(1) No health services organization or its representative may use or permit the use of untrue or deceptive advertisements, applications which are untrue or deceptive, or any form of coverage evidence that is deceptive. For the purposes of this chapter:
(a) An informative statement or article may be considered untrue if it does not correspond to facts which are or might be significant for the subscriber or person who seeks to avail himself of a health care services plan.
(b) An informative statement or article shall be considered untrue if in the whole context in which said statement or article appears it may be understood by a person who does not have special knowledge of health plans as if it indicates any benefit or advantage, or the absence of any exclusion, limitation or disadvantage which may be significant to a subscriber or person who is contemplating subscribing to a plan, when in fact the absence of limitations, exclusions or disadvantages does not exist.
(c) The coverage evidence shall be considered as deceptive if, as a whole, and taking into consideration the typography and the format, as well as the language, it leads a person who has no special knowledge of plans and coverage evidence to believe that he has benefits, services, charges or other advantages which do not arise from the coverage evidence or which are not regularly accessible to the subscribers under the health care plan which issues said coverage evidence.
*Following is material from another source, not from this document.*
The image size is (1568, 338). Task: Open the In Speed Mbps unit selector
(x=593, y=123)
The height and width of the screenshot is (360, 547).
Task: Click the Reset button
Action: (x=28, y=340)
(2) The provisions of this title on unfair practices shall be construed so that they apply to health services organizations, health care plan and coverage evidence, to the extent that the Commissioner may determine they are applicable to the health services organization, health care plan and coverage evidence.
(3) The coverage evidence to a subscriber shall not be cancelled, modified or renewed, except for default in payment of the coverage fees, or for other reasons that may be determined by the Commissioner, provided, that there shall be a grace period of thirty (30) days to make payment.
(4) No health services organization may use in its name, contract or literature, any of the words “insurance”, “contingency”, “guaranty”, “mutual”, or any other word describing insurance, contingency or guaranty business, deceitfully similar to the name or description of any insurance or guaranty corporation doing business in Puerto Rico.
(5) No provider shall contract the furnishing of health care services with a health service organization unless the latter is authorized pursuant to the requirements of this chapter.
(6) No health services insurance policy nor health care plan that provides coverage for the children of a family unit, may exclude foster children from said family unit. For the purposes of this provision, the term “foster child” shall have the meaning set forth in § 1633 of this title.
History —Ins. Code, added as § 19.150 on June 2, 1976, No. 113, p. 313, § 1; June 16, 1978, No. 52, p. 177; July 2, 1987, No. 88, p. 337, § 11; Aug. 31, 2000, No. 251, § 2.